DIRECTIONS>
Although the entries contain pictures, write out only their text, exactly as it stands.

INPUT MATERIAL Start Marker

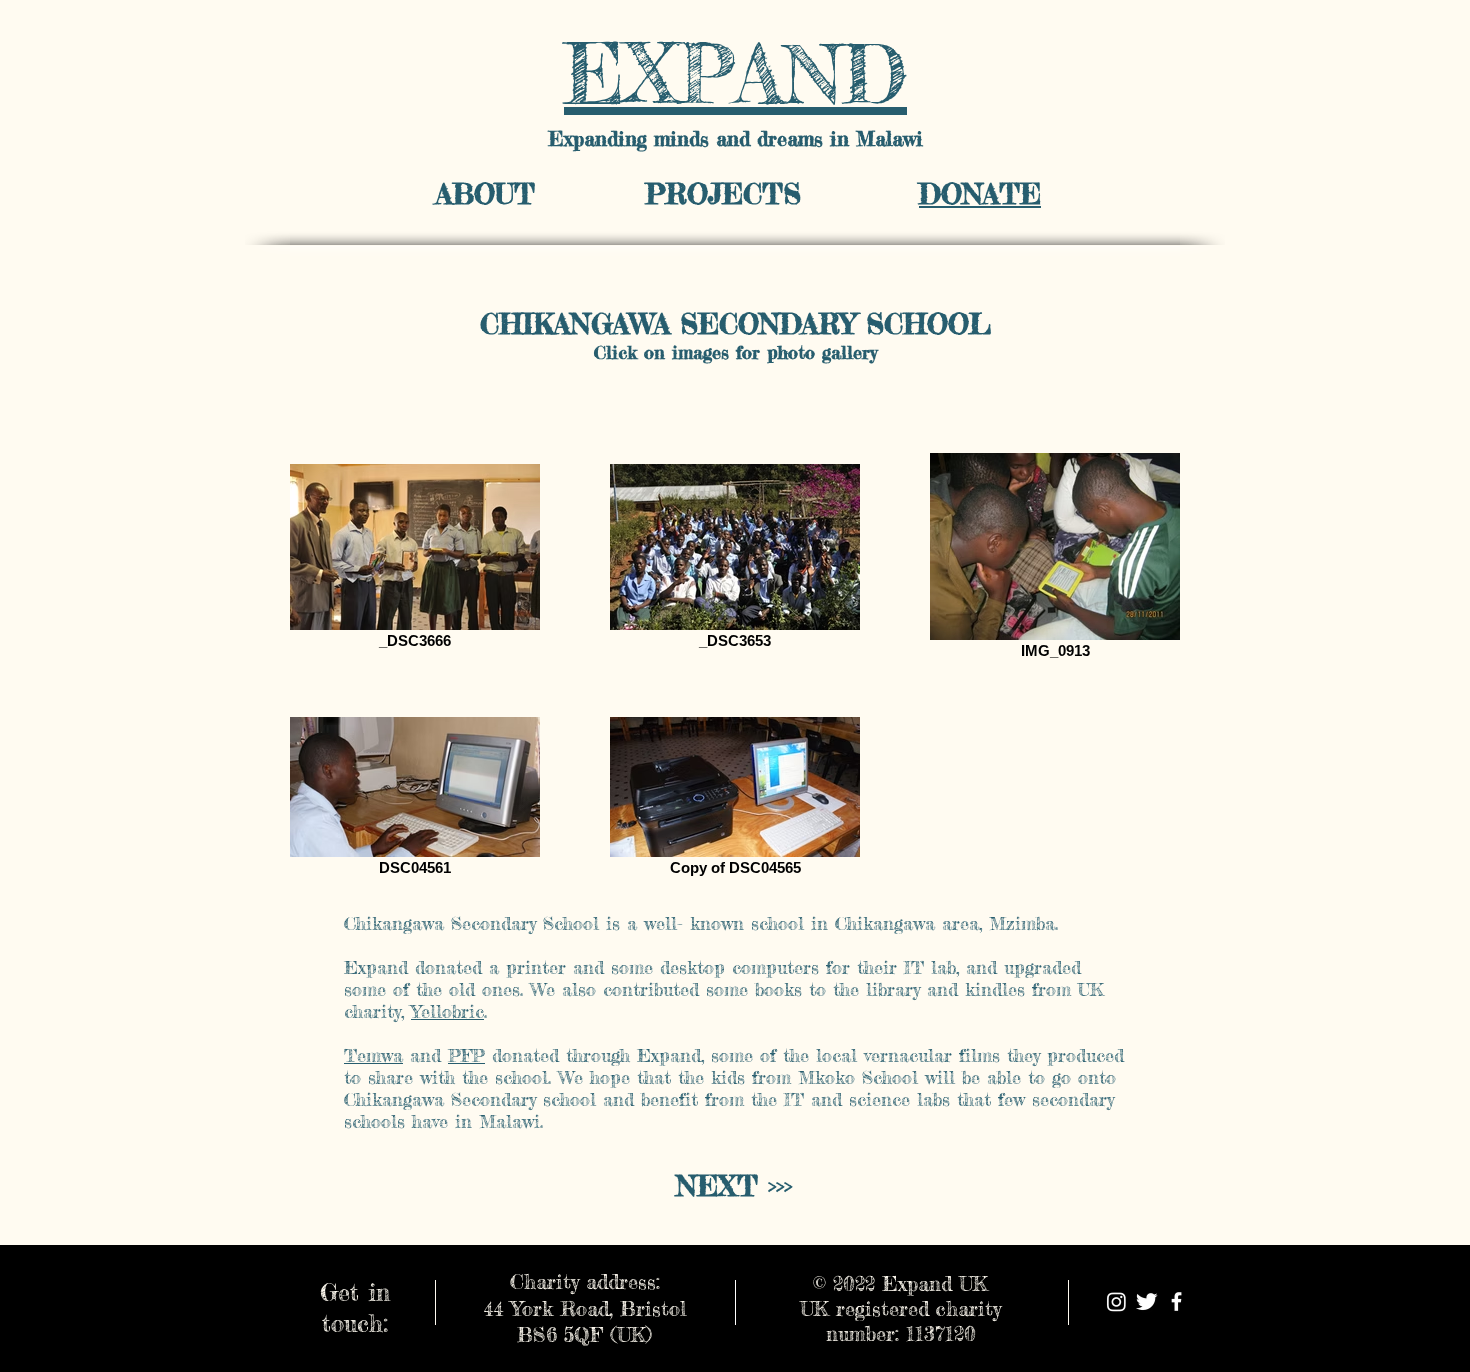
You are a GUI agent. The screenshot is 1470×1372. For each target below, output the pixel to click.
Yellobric (447, 1011)
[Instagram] (1116, 1301)
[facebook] (1176, 1301)
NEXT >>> (734, 1186)
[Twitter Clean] (1146, 1301)
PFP (466, 1055)
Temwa (373, 1055)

INPUT MATERIAL End Marker

SOLUTION TO THIS EXERCISE>
You are a GUI agent. The screenshot is 1470×1372. For each target below, output the pixel to click.
Yellobric (447, 1011)
[Instagram] (1116, 1301)
[facebook] (1176, 1301)
NEXT >>> (734, 1186)
[Twitter Clean] (1146, 1301)
PFP (466, 1055)
Temwa (373, 1055)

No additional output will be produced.